» TASK DETAILS
Starting at the line that contains "Screen dimensions: 1269x825", transcribe every remaining line of the entries exactly, including the last one.

» DATASET EXCERPTS
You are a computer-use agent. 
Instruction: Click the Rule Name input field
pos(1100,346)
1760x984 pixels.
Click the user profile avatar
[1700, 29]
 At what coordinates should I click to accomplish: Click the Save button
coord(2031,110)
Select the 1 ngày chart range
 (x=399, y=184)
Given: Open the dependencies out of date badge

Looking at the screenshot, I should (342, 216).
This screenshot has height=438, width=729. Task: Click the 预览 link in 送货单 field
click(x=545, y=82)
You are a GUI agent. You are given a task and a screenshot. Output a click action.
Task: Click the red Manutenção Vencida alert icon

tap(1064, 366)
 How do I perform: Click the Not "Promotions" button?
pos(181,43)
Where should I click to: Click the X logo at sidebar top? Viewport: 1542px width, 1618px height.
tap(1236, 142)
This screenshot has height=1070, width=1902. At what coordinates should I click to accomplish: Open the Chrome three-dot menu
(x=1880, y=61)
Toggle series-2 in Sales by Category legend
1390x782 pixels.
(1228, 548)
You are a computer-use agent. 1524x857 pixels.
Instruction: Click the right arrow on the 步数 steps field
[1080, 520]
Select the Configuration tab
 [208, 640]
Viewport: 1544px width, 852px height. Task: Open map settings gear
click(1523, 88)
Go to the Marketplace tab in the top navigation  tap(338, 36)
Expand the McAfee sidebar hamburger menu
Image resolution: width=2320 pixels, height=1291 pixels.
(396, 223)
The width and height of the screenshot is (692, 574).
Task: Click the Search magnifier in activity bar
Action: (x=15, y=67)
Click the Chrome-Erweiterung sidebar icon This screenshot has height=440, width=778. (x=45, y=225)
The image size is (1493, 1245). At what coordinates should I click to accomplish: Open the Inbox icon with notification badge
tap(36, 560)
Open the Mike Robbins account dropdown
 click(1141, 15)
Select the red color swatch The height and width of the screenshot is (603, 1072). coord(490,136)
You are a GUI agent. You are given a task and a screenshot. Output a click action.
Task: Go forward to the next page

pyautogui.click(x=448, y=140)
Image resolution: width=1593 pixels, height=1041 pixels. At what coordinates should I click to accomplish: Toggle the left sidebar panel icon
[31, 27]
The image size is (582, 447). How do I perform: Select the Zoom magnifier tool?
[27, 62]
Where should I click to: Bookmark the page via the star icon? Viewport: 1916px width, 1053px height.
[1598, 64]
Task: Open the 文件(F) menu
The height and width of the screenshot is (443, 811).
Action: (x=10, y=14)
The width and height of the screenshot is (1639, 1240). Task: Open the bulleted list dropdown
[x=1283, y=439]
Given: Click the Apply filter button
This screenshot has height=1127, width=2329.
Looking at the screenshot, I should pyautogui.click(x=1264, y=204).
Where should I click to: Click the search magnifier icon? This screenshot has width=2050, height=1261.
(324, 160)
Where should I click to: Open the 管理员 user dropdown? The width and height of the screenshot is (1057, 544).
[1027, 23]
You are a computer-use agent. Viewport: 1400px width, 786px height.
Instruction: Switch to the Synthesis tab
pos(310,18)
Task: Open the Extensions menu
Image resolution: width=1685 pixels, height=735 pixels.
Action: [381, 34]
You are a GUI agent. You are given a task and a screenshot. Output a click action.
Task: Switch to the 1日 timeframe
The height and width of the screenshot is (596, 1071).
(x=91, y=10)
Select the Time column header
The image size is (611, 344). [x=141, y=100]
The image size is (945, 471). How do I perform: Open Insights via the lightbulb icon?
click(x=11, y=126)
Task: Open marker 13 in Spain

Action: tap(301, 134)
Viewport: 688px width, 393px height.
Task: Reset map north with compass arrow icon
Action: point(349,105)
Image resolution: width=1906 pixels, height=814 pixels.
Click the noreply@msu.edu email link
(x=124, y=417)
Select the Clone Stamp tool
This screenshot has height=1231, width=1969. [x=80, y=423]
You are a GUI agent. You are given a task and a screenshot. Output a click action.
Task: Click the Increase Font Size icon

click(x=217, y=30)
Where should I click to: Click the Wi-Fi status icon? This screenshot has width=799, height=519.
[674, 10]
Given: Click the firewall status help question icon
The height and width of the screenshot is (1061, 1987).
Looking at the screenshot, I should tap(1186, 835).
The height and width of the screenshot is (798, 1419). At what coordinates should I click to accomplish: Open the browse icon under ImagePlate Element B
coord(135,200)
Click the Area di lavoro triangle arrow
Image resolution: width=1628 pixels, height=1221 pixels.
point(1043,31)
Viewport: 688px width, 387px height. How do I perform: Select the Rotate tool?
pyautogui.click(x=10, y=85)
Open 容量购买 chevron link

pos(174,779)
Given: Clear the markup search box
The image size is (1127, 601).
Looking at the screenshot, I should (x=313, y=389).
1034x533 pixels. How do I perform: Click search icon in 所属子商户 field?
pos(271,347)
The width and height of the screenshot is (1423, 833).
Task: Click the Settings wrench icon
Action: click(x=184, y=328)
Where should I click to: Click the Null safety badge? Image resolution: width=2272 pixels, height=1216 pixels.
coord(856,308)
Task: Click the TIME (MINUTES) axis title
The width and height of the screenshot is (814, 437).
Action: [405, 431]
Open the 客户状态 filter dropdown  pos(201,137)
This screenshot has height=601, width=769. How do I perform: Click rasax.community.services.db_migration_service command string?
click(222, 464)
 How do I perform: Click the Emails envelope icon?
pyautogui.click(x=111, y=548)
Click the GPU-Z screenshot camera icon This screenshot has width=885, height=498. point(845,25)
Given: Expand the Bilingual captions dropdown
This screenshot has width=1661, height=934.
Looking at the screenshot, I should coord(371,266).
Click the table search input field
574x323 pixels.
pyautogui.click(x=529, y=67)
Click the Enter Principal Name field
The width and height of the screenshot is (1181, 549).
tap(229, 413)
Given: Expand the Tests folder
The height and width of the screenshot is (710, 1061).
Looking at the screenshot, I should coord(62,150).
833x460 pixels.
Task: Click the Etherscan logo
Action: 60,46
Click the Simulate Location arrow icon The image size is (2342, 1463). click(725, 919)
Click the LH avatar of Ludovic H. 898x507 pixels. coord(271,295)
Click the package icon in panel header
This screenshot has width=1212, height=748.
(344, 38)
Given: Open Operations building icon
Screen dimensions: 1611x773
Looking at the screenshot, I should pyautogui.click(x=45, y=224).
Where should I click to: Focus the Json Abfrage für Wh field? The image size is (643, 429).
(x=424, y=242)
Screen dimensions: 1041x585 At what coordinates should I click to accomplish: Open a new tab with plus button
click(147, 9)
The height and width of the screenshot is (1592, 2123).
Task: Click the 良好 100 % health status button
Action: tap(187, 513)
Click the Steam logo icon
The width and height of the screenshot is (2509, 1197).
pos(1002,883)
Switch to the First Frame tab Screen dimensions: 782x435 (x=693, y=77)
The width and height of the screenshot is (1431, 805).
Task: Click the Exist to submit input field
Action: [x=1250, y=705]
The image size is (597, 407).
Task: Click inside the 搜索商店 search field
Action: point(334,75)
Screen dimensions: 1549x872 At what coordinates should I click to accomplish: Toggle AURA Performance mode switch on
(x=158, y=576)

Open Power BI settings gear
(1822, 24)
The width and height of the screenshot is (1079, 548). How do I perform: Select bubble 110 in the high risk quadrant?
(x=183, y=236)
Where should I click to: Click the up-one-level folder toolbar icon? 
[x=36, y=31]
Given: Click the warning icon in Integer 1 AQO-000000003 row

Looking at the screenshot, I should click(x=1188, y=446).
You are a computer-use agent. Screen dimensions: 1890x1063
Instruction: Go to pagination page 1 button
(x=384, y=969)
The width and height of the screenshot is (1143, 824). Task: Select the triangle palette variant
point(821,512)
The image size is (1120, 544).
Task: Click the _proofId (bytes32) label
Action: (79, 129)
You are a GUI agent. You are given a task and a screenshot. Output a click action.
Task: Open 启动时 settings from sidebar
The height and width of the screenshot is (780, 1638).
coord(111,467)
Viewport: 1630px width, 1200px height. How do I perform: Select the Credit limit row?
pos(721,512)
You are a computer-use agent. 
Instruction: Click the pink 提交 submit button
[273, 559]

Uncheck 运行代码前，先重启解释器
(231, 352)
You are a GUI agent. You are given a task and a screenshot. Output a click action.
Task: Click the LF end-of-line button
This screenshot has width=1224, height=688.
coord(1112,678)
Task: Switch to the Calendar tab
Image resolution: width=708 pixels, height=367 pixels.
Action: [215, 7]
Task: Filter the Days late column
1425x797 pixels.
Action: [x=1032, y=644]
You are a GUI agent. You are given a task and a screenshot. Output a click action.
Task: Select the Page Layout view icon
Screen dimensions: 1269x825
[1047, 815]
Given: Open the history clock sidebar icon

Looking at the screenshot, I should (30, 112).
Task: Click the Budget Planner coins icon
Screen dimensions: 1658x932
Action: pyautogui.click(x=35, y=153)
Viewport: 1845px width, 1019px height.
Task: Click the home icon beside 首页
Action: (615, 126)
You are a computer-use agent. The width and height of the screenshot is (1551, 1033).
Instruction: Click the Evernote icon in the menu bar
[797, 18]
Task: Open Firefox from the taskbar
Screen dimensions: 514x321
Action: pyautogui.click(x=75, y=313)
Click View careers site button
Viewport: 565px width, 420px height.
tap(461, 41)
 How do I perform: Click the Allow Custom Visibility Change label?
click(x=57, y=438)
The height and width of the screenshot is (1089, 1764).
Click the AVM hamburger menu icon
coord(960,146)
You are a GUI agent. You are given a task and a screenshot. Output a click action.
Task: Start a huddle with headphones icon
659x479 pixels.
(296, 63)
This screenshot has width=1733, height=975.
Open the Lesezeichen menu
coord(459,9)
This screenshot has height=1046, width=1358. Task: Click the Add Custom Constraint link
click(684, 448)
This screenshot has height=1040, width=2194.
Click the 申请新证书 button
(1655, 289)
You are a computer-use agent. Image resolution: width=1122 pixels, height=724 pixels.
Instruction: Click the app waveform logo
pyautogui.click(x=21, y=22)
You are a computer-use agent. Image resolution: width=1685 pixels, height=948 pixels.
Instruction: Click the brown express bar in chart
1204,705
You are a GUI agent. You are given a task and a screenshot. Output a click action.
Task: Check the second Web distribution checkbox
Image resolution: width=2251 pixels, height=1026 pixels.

» ANSWER TO THE EXERCISE
Screen dimensions: 1269x825
[1047, 815]
Given: Open the history clock sidebar icon

Looking at the screenshot, I should (30, 112).
Task: Click the Budget Planner coins icon
Screen dimensions: 1658x932
Action: pyautogui.click(x=35, y=153)
Viewport: 1845px width, 1019px height.
Task: Click the home icon beside 首页
Action: (615, 126)
You are a computer-use agent. The width and height of the screenshot is (1551, 1033).
Instruction: Click the Evernote icon in the menu bar
[797, 18]
Task: Open Firefox from the taskbar
Screen dimensions: 514x321
Action: pyautogui.click(x=75, y=313)
Click View careers site button
Viewport: 565px width, 420px height.
tap(461, 41)
 How do I perform: Click the Allow Custom Visibility Change label?
click(x=57, y=438)
The height and width of the screenshot is (1089, 1764).
Click the AVM hamburger menu icon
coord(960,146)
You are a GUI agent. You are given a task and a screenshot. Output a click action.
Task: Start a huddle with headphones icon
659x479 pixels.
(296, 63)
This screenshot has width=1733, height=975.
Open the Lesezeichen menu
coord(459,9)
This screenshot has height=1046, width=1358. Task: Click the Add Custom Constraint link
click(684, 448)
This screenshot has height=1040, width=2194.
Click the 申请新证书 button
(1655, 289)
You are a computer-use agent. Image resolution: width=1122 pixels, height=724 pixels.
Instruction: Click the app waveform logo
pyautogui.click(x=21, y=22)
You are a computer-use agent. Image resolution: width=1685 pixels, height=948 pixels.
Instruction: Click the brown express bar in chart
1204,705
You are a GUI agent. You are given a task and a screenshot. Output a click action.
Task: Check the second Web distribution checkbox
Image resolution: width=2251 pixels, height=1026 pixels.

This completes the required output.